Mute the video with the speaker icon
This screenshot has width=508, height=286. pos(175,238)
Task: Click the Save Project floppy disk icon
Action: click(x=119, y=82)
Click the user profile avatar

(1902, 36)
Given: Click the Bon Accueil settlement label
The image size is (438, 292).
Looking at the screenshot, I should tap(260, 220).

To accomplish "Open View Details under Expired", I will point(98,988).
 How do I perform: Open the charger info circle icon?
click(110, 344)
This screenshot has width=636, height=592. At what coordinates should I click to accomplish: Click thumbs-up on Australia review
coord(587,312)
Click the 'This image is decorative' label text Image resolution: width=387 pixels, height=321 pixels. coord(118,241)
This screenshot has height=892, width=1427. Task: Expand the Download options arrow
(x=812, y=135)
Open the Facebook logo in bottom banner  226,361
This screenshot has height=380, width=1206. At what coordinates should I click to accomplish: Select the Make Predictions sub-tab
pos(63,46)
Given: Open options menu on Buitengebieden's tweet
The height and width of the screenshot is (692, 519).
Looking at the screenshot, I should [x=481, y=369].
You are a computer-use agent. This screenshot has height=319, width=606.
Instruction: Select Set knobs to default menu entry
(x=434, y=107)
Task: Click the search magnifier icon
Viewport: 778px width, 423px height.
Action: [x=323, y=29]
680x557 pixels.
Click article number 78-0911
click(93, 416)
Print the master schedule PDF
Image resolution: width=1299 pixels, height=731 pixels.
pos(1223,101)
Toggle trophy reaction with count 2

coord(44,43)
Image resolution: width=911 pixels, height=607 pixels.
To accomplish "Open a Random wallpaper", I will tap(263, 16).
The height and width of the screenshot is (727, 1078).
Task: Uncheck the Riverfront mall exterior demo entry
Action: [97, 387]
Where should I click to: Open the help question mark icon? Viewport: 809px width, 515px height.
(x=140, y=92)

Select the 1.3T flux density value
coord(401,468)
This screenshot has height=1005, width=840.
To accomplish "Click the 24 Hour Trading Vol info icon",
============================================================
## Exercise details:
Rename "Image resolution" to "Display resolution" wherever it occurs in the lines above, and reproduce them with nothing else changed.

## Reply:
Mute the video with the speaker icon
This screenshot has width=508, height=286. pos(175,238)
Task: Click the Save Project floppy disk icon
Action: click(x=119, y=82)
Click the user profile avatar

(1902, 36)
Given: Click the Bon Accueil settlement label
The image size is (438, 292).
Looking at the screenshot, I should tap(260, 220).

To accomplish "Open View Details under Expired", I will point(98,988).
 How do I perform: Open the charger info circle icon?
click(110, 344)
This screenshot has width=636, height=592. At what coordinates should I click to accomplish: Click thumbs-up on Australia review
coord(587,312)
Click the 'This image is decorative' label text Display resolution: width=387 pixels, height=321 pixels. coord(118,241)
This screenshot has height=892, width=1427. Task: Expand the Download options arrow
(x=812, y=135)
Open the Facebook logo in bottom banner  226,361
This screenshot has height=380, width=1206. At what coordinates should I click to accomplish: Select the Make Predictions sub-tab
pos(63,46)
Given: Open options menu on Buitengebieden's tweet
The height and width of the screenshot is (692, 519).
Looking at the screenshot, I should [x=481, y=369].
You are a computer-use agent. This screenshot has height=319, width=606.
Instruction: Select Set knobs to default menu entry
(x=434, y=107)
Task: Click the search magnifier icon
Viewport: 778px width, 423px height.
Action: [x=323, y=29]
680x557 pixels.
Click article number 78-0911
click(93, 416)
Print the master schedule PDF
Display resolution: width=1299 pixels, height=731 pixels.
pos(1223,101)
Toggle trophy reaction with count 2

coord(44,43)
Display resolution: width=911 pixels, height=607 pixels.
To accomplish "Open a Random wallpaper", I will tap(263, 16).
The height and width of the screenshot is (727, 1078).
Task: Uncheck the Riverfront mall exterior demo entry
Action: [97, 387]
Where should I click to: Open the help question mark icon? Viewport: 809px width, 515px height.
(x=140, y=92)

Select the 1.3T flux density value
coord(401,468)
This screenshot has height=1005, width=840.
To accomplish "Click the 24 Hour Trading Vol info icon",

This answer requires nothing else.